=== Available data ===
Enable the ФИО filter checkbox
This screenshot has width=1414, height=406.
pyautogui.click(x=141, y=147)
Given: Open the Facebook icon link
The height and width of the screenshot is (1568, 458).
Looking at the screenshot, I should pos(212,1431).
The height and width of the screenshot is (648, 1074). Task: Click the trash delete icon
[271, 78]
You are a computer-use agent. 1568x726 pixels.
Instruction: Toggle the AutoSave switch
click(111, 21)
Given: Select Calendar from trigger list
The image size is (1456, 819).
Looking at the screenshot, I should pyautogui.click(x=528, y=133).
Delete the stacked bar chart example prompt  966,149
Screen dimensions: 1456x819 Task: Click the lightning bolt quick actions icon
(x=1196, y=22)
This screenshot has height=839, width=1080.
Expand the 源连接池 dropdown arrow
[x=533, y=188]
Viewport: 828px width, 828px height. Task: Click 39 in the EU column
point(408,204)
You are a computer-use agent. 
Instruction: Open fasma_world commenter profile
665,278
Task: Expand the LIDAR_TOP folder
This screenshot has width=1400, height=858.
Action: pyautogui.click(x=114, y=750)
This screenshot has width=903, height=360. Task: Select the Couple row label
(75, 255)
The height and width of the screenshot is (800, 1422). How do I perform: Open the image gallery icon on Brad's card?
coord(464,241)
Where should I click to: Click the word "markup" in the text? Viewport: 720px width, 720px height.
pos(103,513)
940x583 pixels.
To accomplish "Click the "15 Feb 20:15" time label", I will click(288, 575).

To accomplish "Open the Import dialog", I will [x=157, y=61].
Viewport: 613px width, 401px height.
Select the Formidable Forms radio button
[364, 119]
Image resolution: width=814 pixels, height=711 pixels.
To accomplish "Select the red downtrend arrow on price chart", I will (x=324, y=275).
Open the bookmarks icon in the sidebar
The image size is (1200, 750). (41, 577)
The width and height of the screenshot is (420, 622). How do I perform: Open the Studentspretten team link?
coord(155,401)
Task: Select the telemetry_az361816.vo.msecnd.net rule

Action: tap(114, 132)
===
Task prompt:
As you read the records above, find each line that contains "computer" and copy it.

Solution to the problem:
You are a computer-use agent. 1568x726 pixels.
You are a computer-use agent. 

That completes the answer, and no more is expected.